Atlantic halibut (Hippoglossus hippoglossus) vitellogenin: induction, isolation and partial characterization

Abstract

Vitellogenin (VTG) synthesis was induced by repeated injections of estradiol-17β in juvenile Atlantic halibut (Hippoglossus hippoglossus). VTG eluted as a large, phosphoprotein containing peak on DEAE-Sephacel chromatography of plasma from estradiol-17β treated juvenile and mature female, but not mature male halibut. A purification procedure for Atlantic halibut VTG was developed, where VTG was precipitated with MgCl2, EDTA and distilled water, and the precipitated protein submitted to anion exchange chromatography on DEAE-Sephacel.
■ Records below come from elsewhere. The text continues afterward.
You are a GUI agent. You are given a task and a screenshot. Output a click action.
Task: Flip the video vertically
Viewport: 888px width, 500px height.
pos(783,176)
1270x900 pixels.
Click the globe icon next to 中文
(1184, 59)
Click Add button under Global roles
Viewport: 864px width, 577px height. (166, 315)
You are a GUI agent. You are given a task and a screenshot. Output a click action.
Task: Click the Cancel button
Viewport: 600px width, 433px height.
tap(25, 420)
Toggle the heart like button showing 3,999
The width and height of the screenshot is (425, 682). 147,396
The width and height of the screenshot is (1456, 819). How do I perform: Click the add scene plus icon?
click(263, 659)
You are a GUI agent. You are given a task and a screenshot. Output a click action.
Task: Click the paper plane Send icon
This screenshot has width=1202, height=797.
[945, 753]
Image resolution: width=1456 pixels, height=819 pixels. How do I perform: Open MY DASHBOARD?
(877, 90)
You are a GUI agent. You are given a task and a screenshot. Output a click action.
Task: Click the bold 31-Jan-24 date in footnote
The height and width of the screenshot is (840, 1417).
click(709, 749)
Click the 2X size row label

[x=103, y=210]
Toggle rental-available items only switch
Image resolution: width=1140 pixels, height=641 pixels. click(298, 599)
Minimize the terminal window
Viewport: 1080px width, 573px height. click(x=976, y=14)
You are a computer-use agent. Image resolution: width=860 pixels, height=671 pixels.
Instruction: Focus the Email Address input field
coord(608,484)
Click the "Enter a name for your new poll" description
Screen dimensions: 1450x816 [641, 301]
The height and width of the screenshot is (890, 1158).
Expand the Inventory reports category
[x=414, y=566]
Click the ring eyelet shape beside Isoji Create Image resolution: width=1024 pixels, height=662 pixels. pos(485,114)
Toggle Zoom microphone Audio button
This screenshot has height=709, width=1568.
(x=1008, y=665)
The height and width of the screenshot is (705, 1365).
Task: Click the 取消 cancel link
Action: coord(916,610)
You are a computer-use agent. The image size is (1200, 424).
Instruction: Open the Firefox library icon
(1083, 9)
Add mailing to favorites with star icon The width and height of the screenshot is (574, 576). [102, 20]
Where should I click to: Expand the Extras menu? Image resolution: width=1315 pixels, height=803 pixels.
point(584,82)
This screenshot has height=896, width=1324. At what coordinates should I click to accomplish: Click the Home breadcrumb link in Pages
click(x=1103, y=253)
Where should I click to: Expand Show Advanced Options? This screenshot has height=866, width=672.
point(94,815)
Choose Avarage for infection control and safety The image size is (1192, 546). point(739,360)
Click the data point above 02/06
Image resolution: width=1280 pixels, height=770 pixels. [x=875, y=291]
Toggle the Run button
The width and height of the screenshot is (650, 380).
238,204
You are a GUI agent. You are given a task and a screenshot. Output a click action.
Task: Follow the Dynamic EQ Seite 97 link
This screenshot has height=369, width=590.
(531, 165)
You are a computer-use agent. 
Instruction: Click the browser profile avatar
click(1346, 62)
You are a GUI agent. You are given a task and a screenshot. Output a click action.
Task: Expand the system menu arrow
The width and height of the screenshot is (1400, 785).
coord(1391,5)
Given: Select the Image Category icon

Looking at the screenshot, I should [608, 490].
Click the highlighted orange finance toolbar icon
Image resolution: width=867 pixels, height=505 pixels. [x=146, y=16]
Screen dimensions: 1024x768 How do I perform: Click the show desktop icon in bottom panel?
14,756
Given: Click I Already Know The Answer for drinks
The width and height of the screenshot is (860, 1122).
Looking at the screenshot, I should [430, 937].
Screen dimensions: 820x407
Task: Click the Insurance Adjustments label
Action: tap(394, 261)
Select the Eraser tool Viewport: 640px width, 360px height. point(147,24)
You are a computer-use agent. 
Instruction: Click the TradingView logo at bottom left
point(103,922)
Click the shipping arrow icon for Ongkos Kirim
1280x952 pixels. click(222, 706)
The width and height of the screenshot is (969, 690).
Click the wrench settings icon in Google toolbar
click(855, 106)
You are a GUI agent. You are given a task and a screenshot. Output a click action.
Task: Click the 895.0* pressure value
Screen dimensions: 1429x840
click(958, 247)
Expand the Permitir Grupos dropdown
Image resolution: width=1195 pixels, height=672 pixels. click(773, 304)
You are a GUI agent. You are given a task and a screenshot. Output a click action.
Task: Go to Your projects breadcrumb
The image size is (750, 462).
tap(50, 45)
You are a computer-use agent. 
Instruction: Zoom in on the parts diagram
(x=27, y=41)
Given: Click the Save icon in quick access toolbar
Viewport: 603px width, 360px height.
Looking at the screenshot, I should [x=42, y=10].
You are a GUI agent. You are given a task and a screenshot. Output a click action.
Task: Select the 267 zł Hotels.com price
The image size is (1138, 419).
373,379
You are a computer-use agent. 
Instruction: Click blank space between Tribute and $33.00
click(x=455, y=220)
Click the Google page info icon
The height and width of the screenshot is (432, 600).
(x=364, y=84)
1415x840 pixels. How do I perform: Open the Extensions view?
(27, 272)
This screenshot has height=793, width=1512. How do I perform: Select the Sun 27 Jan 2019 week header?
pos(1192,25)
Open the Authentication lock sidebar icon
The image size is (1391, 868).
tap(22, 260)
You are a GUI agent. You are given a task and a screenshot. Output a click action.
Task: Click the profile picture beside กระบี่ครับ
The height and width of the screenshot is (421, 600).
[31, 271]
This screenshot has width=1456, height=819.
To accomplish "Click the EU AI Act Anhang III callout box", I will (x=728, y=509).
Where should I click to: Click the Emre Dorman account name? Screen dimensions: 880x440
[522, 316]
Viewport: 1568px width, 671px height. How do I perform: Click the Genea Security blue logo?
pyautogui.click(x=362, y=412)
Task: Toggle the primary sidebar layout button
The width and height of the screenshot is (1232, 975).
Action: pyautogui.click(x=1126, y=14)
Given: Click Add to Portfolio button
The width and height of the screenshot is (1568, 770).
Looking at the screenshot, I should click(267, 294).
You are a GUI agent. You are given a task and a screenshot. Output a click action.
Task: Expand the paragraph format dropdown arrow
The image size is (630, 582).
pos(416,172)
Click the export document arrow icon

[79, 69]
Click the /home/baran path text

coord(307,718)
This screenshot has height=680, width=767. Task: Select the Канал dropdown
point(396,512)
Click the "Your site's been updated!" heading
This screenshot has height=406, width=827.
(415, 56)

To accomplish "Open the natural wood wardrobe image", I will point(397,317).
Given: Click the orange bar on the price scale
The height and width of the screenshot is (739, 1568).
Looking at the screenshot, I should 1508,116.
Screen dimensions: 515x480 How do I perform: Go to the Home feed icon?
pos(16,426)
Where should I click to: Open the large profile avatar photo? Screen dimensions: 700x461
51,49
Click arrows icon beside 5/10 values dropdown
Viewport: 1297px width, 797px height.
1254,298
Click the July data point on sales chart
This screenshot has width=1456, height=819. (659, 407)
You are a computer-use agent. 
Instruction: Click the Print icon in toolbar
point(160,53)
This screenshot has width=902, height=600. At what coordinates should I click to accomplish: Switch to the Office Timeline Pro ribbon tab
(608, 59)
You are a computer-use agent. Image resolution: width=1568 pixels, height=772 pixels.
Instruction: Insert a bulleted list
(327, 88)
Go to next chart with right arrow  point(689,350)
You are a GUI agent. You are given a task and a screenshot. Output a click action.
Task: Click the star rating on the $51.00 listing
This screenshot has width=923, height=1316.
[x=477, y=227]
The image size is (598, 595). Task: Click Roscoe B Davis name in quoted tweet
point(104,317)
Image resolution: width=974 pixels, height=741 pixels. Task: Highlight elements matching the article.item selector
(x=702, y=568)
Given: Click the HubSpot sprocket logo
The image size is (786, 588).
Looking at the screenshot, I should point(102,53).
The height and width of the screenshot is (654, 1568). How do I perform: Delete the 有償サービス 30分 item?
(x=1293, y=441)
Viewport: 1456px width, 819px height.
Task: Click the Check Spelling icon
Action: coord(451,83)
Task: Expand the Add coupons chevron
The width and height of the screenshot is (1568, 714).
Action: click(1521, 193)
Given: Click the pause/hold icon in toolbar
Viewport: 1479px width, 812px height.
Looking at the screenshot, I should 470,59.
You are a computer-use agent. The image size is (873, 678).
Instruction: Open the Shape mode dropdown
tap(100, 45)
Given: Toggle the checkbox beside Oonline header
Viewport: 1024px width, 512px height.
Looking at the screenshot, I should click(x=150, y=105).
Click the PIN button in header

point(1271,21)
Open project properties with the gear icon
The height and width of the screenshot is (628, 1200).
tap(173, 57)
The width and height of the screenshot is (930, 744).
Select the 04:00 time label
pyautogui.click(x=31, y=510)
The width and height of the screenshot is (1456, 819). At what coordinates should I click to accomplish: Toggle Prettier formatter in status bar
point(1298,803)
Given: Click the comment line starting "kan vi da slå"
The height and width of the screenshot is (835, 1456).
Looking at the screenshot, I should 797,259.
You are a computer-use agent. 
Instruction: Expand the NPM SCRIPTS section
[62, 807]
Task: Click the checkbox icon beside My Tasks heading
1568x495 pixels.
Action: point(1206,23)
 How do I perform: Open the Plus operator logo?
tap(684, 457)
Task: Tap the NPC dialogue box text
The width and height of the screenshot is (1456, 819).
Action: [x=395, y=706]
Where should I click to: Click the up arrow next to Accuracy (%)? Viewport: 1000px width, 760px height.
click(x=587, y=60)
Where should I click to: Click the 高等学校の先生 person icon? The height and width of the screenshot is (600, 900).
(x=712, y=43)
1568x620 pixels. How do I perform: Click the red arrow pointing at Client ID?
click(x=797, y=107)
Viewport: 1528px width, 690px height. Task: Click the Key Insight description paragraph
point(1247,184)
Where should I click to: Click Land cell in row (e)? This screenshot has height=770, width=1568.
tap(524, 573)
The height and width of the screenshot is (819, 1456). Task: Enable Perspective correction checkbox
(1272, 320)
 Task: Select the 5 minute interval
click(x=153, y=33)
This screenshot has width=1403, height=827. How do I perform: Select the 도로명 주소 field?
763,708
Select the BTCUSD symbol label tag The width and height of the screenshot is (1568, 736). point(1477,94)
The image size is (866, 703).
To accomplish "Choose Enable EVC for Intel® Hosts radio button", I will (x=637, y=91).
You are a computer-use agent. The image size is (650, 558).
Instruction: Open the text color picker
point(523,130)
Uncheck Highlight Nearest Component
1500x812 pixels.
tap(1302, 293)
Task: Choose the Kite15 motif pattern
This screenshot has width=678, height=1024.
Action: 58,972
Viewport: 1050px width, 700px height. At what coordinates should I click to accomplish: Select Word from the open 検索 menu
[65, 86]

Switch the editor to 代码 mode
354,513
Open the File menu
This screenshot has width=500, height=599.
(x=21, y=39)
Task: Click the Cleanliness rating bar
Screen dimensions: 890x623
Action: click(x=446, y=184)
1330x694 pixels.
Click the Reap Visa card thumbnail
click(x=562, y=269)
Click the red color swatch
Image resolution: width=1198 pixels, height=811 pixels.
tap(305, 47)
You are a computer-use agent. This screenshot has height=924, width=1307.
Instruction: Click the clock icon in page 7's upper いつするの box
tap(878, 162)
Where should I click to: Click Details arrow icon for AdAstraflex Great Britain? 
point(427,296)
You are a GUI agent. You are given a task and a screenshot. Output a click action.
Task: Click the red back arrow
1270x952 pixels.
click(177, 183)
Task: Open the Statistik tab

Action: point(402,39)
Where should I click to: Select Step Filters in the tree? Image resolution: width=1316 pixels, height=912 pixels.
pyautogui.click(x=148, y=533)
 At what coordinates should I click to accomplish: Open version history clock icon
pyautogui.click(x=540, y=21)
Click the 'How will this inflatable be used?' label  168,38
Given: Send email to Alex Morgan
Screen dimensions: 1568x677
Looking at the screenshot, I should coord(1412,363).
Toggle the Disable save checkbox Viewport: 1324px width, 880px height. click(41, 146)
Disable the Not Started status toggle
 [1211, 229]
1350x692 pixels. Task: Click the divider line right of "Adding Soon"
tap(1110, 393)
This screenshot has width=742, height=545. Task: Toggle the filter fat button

Precipitated VTG eluted as a broad, partly dissociated peak on DEAE-Sephacel, when chromatography was run at 4°C, but the protein appeared intact when analysed both by SDS PAGE and native PAGE. DEAE-Sephacel chromatography at room temperature resulted in an irregular elution pattern and a dissociated protein fraction, as analysed by SDS PAGE. Biochemical characterization of VTG showed that the molecular mass of the monomer was ca 160 kDa, as estimated by SDS-PAGE. The total lipid content was 19.8% w/w, with 64%, or 12.7% of the total weight, as phospholipid. Protein bound phosphorus constituted 0.62% w/w of halibut VTG. Plasma dilution curves from mature and maturing female halibut were parallel with a dilution curve from halibut egg yolk homogenate in an homologous RIA. Plasma from mature male, but not juvenile halibut crossreacted with the VTG antiserum.